EXERCISE DIRECTIONS: Retype every item below word for word, keeping each line as it is. Leave the pictures out of your answer.
== MATERIAL FOR THIS EXERCISE
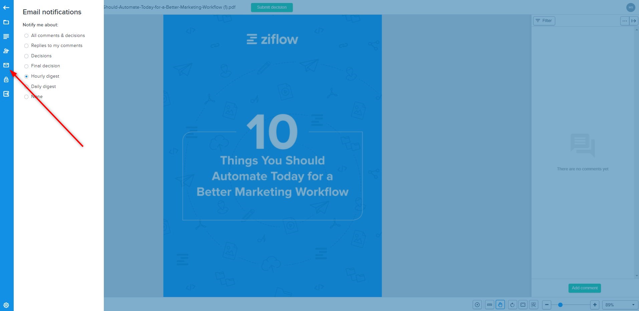Click the zoom slider handle
The height and width of the screenshot is (311, 639).
pos(560,305)
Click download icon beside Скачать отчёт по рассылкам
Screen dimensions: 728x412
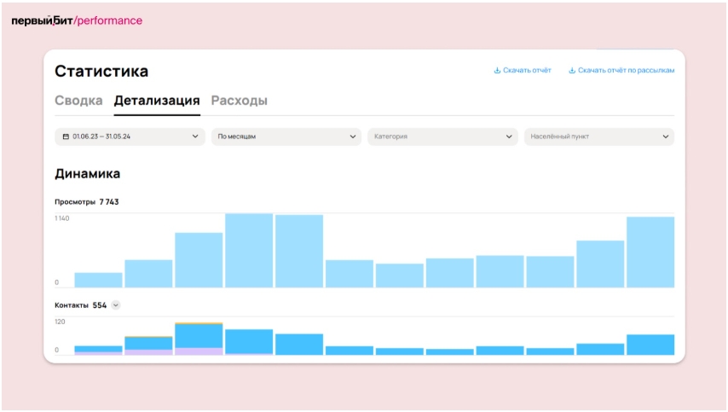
====
OUTPUT FOR THIS EXERCISE:
Click the zoom slider handle
The height and width of the screenshot is (311, 639).
pos(560,305)
Click download icon beside Скачать отчёт по рассылкам
Screen dimensions: 728x412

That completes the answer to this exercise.